To transform is to change the shape, nature or quality of something.  Change is constant in life.  To change is necessary in order to grow.  There is in us lot of resistance to change.  We have the power within to change our lives.  Eucharist has the power to change us.  The word ‘metanoia’ means to return we need to return to ourselves, to our brothers and sisters and to God in relationship.  Sacrament of reconciliation and renewal should bring about transformation.  It strengthens us to transcend and transform ourselves, brings healing and wholeness to our broken personhood, reconciliation and renewal to a fragmented community.  To celebrate the Eucharist, reconciliation is very essential.  If our broken relationships are not put back together then we cannot celebrate the Eucharist meaningfully.  This is why Jesus insists on reconciliation before this great celebration or any offering we make (Mt. 5:23-24).  Modern psychologists and science have proved that reconciliation makes the person whole, and if there is no reconciliation or forgiveness then there are possibilities of psychosomatic disorder in the person. 
6. EUCHARIST TODAY
There was a time when the Eucharist was seen as the priest’s offering of the sacrifice of Calvary.  It was the priest’s action, offered for the sake of the people.  Vatican II theology changed this perception.  Eucharist is the people’s action.  It is communion (koinonia) with Jesus and with members of his body.  For some people Eucharist is still just a ritual, obligation, monotony that does not have any relationship with life.
Today fortunately, we see a return to the deeper meaning of the Eucharist, at least among some Christians.  The emphasis is from the number of masses to depth commitment of oneself to the values of Christ.  The Eucharist is challenging the life style especially of the affluent.  They begin to feel uneasy with the way they live.  Now they have become more concerned with values such as love, sharing, friendship, justice, truth, peace, freedom, liberation, struggle, suffering, joy and resurrection.  A meaningful Eucharist requires freedom and spontaneity.  
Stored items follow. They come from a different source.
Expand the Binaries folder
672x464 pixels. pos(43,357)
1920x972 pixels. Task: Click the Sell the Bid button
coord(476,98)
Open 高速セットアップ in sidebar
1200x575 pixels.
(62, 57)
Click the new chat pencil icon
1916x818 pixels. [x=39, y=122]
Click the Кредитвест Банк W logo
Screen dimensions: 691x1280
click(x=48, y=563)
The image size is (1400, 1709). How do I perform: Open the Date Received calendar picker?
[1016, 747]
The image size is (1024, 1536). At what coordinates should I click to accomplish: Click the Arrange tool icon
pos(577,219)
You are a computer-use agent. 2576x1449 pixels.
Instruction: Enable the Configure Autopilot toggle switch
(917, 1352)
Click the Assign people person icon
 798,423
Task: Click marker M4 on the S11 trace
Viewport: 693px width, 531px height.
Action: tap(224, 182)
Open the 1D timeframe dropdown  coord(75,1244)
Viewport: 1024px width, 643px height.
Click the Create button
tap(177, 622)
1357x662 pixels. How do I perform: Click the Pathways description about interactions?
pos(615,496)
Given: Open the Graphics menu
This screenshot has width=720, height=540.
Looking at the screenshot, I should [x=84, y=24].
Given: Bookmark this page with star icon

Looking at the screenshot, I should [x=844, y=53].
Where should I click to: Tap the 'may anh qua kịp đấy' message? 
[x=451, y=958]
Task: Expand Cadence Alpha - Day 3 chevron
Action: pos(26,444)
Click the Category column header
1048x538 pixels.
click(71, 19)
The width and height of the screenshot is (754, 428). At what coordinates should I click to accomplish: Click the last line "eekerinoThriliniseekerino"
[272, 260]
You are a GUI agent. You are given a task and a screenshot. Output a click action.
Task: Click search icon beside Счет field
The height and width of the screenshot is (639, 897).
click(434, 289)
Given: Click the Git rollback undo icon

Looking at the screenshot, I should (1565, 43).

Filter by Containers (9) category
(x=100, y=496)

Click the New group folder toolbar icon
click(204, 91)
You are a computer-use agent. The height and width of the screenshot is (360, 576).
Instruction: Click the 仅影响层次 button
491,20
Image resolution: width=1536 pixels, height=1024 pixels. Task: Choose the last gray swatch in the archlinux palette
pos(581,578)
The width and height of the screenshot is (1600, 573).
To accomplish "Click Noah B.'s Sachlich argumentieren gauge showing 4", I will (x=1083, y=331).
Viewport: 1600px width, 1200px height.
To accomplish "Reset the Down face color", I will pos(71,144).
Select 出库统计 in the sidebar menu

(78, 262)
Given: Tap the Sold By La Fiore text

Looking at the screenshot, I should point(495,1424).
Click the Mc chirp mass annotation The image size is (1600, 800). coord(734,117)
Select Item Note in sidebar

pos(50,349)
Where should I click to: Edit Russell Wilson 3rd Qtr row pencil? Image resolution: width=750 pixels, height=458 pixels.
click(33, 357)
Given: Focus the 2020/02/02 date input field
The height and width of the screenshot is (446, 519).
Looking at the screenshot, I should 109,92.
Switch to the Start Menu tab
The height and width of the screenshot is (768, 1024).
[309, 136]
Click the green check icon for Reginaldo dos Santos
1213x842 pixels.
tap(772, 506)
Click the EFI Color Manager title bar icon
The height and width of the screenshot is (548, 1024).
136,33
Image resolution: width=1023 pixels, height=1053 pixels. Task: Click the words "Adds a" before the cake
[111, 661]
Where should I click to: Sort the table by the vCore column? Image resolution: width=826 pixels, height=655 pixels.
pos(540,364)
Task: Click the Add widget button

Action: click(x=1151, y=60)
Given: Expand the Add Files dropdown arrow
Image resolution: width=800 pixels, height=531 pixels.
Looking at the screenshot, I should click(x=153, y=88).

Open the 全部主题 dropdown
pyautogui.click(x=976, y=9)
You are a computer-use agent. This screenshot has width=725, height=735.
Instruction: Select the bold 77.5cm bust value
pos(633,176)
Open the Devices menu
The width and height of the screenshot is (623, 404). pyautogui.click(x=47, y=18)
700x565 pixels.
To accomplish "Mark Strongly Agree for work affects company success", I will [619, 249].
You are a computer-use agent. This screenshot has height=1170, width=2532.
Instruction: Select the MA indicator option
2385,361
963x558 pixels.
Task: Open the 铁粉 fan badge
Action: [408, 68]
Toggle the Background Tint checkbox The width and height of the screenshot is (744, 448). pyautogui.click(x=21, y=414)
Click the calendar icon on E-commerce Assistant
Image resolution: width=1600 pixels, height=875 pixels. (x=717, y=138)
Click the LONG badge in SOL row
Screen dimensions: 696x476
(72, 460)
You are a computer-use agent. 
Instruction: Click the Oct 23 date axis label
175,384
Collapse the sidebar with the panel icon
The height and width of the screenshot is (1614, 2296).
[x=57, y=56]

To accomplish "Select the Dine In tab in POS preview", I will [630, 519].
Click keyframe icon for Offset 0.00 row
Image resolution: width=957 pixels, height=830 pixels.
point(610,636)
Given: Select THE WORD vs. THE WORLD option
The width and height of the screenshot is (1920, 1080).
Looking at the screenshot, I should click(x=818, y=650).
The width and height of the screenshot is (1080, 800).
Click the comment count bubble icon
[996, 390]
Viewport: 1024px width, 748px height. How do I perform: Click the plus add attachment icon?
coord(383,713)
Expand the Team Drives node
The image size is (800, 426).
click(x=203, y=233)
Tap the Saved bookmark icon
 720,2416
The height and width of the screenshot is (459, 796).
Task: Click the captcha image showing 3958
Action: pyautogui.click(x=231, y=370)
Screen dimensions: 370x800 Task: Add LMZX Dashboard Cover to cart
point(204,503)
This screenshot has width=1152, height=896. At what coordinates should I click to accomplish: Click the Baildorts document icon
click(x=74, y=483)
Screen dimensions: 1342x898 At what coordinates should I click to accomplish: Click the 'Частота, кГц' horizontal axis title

We all celebrate Eucharist with humility, knowing that we always fall short of the self-gift, which it implies.  Eucharist is an important social ritual in which all share.  Jesus also taught at meals.  He used them especially to teach about God’s mercy.  We can see that a deeper understanding of the values of a meal highlights several important points.  The first is the forgiveness and reconciliation implied.  The second is the notion of solidarity - the love and friendship that bind together those at the same table.  The third is the sacrificial dimension, which Jesus gave to our meal of fellowship to live for others as Zecchaeus did.  Jesus envisages a society where all can live together in peace and friendship (Isaiah.11:6).  If our own Eucharistic celebrations are to reflect the actuality of our lives, we must learn to extend our reach beyond its present limits.  Frequent sharing at the Lord’s table should fill us with a desire to bring all men and women within the range of Christ’s action.  It means not being blinded by the sociological homogeneity of our present parish structures.  We who share at Jesus’ table are expected to extend his concern and love to all who need it.  The sign of the Eucharist lies in the human experience of a meal wherein is an experience of friendship and community.  It is a mystery of love and compassion.     
Generally, the Catholics are not yet ready for commitment.  It is more likely that they do not feel challenged by an active sense of commitment on the part of those who do celebrate the Eucharist.  Eucharist is the obvious expression of an ongoing Christian gift of self.  It celebrates our willingness to place our lives on the love and concern for others.  This will attract others.    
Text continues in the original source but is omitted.